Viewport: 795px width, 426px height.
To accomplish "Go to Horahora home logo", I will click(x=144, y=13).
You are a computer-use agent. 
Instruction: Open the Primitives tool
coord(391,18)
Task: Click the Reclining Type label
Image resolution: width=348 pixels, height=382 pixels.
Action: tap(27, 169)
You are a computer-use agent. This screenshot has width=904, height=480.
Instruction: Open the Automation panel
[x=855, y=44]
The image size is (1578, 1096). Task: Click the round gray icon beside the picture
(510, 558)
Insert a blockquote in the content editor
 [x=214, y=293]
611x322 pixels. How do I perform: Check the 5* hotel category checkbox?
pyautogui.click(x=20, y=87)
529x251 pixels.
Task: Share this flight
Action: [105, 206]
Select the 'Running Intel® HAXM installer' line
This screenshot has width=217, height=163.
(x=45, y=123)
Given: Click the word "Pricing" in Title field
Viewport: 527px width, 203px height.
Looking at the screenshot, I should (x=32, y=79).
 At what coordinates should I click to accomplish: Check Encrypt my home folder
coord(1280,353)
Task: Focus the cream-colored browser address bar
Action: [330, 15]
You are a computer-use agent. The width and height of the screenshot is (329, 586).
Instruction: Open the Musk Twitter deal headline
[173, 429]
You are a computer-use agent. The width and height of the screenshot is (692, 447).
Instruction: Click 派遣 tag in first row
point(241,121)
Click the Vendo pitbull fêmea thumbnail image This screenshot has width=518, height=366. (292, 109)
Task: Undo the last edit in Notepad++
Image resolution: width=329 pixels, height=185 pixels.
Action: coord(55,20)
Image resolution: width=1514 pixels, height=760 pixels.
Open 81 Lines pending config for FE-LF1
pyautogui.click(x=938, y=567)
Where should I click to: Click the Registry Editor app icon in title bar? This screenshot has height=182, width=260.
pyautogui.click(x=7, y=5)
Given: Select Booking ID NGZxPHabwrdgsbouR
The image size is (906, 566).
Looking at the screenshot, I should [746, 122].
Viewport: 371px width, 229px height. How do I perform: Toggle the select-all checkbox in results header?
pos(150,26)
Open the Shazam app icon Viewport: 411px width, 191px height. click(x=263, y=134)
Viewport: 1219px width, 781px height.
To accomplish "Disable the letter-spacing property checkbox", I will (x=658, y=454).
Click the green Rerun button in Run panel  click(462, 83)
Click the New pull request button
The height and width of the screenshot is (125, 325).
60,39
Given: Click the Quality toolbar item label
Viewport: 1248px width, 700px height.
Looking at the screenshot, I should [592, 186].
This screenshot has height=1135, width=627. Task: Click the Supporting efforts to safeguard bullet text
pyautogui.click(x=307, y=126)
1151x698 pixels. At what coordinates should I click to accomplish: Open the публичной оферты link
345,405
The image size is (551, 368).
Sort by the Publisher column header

==*==

Only one stretch of the records above is wanted: the lines between the one holding "At what coordinates should I click to accomplish: Check" and the one holding "Open the Shazam", inclusive, reproduced exactly.

Solution to the exercise:
 At what coordinates should I click to accomplish: Check Encrypt my home folder
coord(1280,353)
Task: Focus the cream-colored browser address bar
Action: [330, 15]
You are a computer-use agent. The width and height of the screenshot is (329, 586).
Instruction: Open the Musk Twitter deal headline
[173, 429]
You are a computer-use agent. The width and height of the screenshot is (692, 447).
Instruction: Click 派遣 tag in first row
point(241,121)
Click the Vendo pitbull fêmea thumbnail image This screenshot has width=518, height=366. (292, 109)
Task: Undo the last edit in Notepad++
Image resolution: width=329 pixels, height=185 pixels.
Action: coord(55,20)
Image resolution: width=1514 pixels, height=760 pixels.
Open 81 Lines pending config for FE-LF1
pyautogui.click(x=938, y=567)
Where should I click to: Click the Registry Editor app icon in title bar? This screenshot has height=182, width=260.
pyautogui.click(x=7, y=5)
Given: Select Booking ID NGZxPHabwrdgsbouR
The image size is (906, 566).
Looking at the screenshot, I should [746, 122].
Viewport: 371px width, 229px height. How do I perform: Toggle the select-all checkbox in results header?
pos(150,26)
Open the Shazam app icon Viewport: 411px width, 191px height. click(x=263, y=134)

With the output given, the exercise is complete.